**DATASET ENTRIES:**
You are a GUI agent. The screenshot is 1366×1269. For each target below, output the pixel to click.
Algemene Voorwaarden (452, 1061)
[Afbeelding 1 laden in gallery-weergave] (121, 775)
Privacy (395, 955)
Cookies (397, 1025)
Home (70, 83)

**PROBLEM:**
Write out the data above once more, exactly as it stands.

**EXERCISE ANSWER:**
You are a GUI agent. The screenshot is 1366×1269. For each target below, output the pixel to click.
Algemene Voorwaarden (452, 1061)
[Afbeelding 1 laden in gallery-weergave] (121, 775)
Privacy (395, 955)
Cookies (397, 1025)
Home (70, 83)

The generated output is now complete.